Irina Nordkin¹˒ ³ MD, MHA, Tatyana Levinas ²˒ ³MD, Inna Rosenfeld¹˒ ³ MD, Majdi Halabi¹˒ ³ MD
¹ - Ziv Medical Center, Cardiology Department, Tzfat, Israel,
² - Ziv Medical Center, Heart Rehabilitation Department, Tzfat, Israel
³ - The Azrieli Faculty of Medicine, Bar-Ilan University, Israel
Corresponding Author: Irina Nordkin MD, MHA
E-mail: irina.n@ziv.health.gov.il
Home address: Tzofit 18, Karmiel, Israel 21724
Abstract: The case of a 71 year-old woman with rapid atrial fibrillation who underwent electrical cardioversion and amiodarone therapy. QT interval prolongation was observed with the development of torsades de pointes that required recurrent electrical cardioversion and temporal pacemaker implantation.

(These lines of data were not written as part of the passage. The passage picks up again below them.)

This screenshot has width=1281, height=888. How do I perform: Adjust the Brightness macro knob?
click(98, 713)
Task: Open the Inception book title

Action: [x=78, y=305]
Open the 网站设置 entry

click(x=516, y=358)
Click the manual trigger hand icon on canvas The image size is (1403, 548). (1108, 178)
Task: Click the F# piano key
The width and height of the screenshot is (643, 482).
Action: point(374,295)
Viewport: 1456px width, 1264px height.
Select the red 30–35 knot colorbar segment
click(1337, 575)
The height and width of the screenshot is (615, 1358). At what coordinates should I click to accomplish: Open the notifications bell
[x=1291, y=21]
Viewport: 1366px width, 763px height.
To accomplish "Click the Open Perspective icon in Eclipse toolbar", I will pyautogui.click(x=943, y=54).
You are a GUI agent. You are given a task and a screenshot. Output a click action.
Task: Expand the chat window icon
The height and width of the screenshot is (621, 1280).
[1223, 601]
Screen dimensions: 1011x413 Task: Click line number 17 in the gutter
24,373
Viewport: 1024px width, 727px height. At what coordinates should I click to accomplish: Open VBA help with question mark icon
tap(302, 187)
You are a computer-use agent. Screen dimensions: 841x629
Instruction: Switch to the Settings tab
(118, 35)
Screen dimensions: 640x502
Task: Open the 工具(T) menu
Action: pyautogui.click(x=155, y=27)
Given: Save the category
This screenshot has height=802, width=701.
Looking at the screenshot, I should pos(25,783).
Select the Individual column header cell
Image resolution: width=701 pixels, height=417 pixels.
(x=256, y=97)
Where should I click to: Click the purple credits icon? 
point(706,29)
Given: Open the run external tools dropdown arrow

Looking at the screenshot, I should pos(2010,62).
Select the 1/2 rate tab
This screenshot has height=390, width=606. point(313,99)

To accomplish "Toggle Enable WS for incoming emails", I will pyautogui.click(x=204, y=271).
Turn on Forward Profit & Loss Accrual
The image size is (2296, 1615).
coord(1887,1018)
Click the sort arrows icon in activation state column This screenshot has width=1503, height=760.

Key Clinical Message : Amiodarone induced torsade de pointes is very rare tachyarrhythmia developed during intravenous therapy for atrial fibrillation. Careful monitoring of the QT interval can prevent development of this life-threatening arrhythmia.
Introduction: Amiodarone is a class III antiarrhythmic agent with a low frequency of pro-arrhythmic effect and an incidence of torsade de pointes (TdP) of <1.0% (1-3). Intravenous (IV) amiodarone is useful for the treatment of atrial fibrillation and ventricular tachyarrhythmias (4). We presented the rare case of a woman with rapid atrial fibrillation (AF) who developed TdP on day 3 of intravenous amiodarone therapy.
Case Report: A 71 year-old woman with a history of diabetes mellitus and hypertension treated with metformin and bisoprolol 2.5 mg, admitted with palpitations and dyspnea for two days. An examination revealed wheezing on the base of the lungs and rapid AF on ECG with QT interval of 326 msec, QTc 405 msec (Fig.1). Transoesophageal echocardiogram excluded left atrial thrombus and showed preserved left ventricular function. Electrical cardioversion to NSR was done and infusion of amiodarone 1 mg/min for 6 hours, then 0.5 mg/min for 18 hours started after 150 mg bolus. Soon atrial fibrillation developed again. For treatment after the first 24h, the maintenance infusion of amiodarone 0.5 mg/min was continued. Electrolytes were in the normal ranges. On the third day of hospitalization, an electrical cardioversion to NSR was done again after an additional 150 mg bolus of amiodarone. In the evening recurrent episodes of TdP were developed and need to electrical cardioversion (Fig.2). ECG revealed QT prolongation (511 msec, QTc 531 msec). The amiodarone was discontinued. An insertion of temporal pacemaker for 2 days was required to suppress this life-threatening arrhythmia (Fig.3). The QT interval gradually decreased to its baseline value after cessation of the intravenous amiodarone.
Discussion: Although therapy with amiodarone is generally considered safe, torsades de pointes can be developed after intravenous use of the drug (5-6). Amiodarone act by blocking different ion channels involving in the action potential with a dominant effect on potassium channels and therefore can prolong QT interval. The drug also causes bradycardia by suppressing the sinus node and atrio-ventricular conduction. Intravenous amiodarone significant slow intraventricular conduction and does not prevent the inducibility of ventricular tachycardia (7-8). In addition to route, dose and rate administration, other predisposing factors to amiodarone induced TdP may be electrolyte disturbances and bradycardia due to concomitant drugs such as beta blockers and/or digoxin (9). The arrhythmia is more common in women (10).
Our patient was a woman treated with a low dose of beta-blocker on the day of start amiodarone infusion. It may be preferable to avoid initiation of IV amiodarone with beta-blocker. The patient admitted with rapid atrial fibrillation and pulmonary congestion and we need to do cardioversion and start antiarrhythmic drug. Soon after electrical cardioversion to normal sinus rhythm and intravenous amiodarone therapy, her heart rhythm again returned to rapid atrial fibrillation. We continued to treat our patient with IV amiodarone. During this time she was on ECG monitoring, but without regular measurement of QT interval. On the third day we gave additional bolus of amiodarone 150 mg and after that did cardioversion. In this evening amiodarone induced TdP was developed. Significant QT prolongation was revealed on ECG.
Usually amiodarone induced TdP occurs within 24h after initiation of the therapy. In our case it occurred on day 3 of the maintenance infusion of amiodarone. Perhaps we didn’t have to give an additional bolus of amiodarone before the second cardioversion of atrial fibrillation.
Conclusions: C areful monitoring of the QT interval during intravenous amiodarone therapy can prevent development of amiodarone-induced TdP.